Speaking last week, Trump again attacked the commanders he himself appointed. “I’m not saying the military’s in love with me – the soldiers are, the top people in the Pentagon aren’t because they want to do nothing but fight wars, so that all of those wonderful companies that make the bombs and make the planes and make everything else stay happy,” he claimed. In fact, a new Military Times poll of service personnel suggests surging, across-the-board dissatisfaction with Trump, with 49.9% viewing him unfavourably and many planning to vote Democrat.

It takes a lot to scare American generals. Yet there is palpable anxiety in the Pentagon that Trump may attempt to co-opt the military if November’s election goes against him and he refuses to concede defeat, as many expect. They worry Trump may invoke the Insurrection Act, which he wanted to do in June to quell Black Lives Matter demonstrations, and order troops on to the streets to crush opposition. Trump’s ugly mid-term election stunt in 2018, when he deployed soldiers to defend the Mexican border against an illusory migrant “invasion”, is not forgotten – although the Pentagon rather shamefully went along with it at the time.

Trump’s inflammatory Lafayette Square performance at the height of the George Floyd protests is not forgotten or forgiven, either. He used General Mark Milley, chairman of the joint chiefs of staff, as an unwitting prop in a staged photo-op designed to show he was in charge. Milley later apologised for creating “a perception of the military involved in domestic politics”. Such willingness to abuse presidential power feeds fears of an “October surprise” – a sudden order to mount a military operation abroad, timed to rally national support.

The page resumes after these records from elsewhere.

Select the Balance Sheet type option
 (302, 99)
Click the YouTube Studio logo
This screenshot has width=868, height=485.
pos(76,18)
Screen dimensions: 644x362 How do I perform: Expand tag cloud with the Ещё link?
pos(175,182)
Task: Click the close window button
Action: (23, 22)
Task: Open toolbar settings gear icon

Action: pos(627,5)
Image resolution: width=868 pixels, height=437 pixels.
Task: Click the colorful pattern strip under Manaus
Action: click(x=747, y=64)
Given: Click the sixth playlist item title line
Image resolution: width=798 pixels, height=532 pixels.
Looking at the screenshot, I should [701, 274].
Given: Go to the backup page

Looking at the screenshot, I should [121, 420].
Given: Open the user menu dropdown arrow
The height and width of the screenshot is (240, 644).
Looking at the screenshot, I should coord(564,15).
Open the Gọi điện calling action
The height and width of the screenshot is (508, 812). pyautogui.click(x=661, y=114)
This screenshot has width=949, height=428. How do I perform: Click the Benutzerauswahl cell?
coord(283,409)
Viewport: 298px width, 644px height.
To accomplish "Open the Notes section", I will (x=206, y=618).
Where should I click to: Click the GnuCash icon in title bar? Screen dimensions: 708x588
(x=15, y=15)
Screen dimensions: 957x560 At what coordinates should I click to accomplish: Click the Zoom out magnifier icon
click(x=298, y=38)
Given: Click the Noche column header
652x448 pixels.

Pentagon chiefs have challenged Trump’s refusal to re-designate army bases named after confederate generals. General Jim Mattis, who quit as defence secretary in 2018, says Trump wants to politicise the military in order to fan the fires of America’s culture wars – and is a threat to democracy and national security. “Donald Trump is the first president in my lifetime who does not try to unite the American people – does not even pretend to try. Instead, he tries to divide us,” Mattis wrote.

Trump’s outlandish behaviour appears to stem from a lack of understanding of basic ideas of duty, honour, loyalty, discipline and sacrifice. According to his former lawyer, Trump dodged the Vietnam draft by simulating a physical disability, and plainly cannot grasp why anybody would risk their life for their country. He has raised the Pentagon’s budget – but for self-serving reasons. He loves big parades, medal ceremonies, and powerful weapons for the reflected glory they bring him.

On Memorial Day in 2017, while visiting the graves of American soldiers who died in Afghanistan, Trump reportedly asked: “I don’t get it. What was in it for them?” Such uncomprehending, incomprehensible ignorance is damning. Only one conclusion is possible. Trump, a man to be pitied as much as he is reviled, is demonstrably unfit to lead.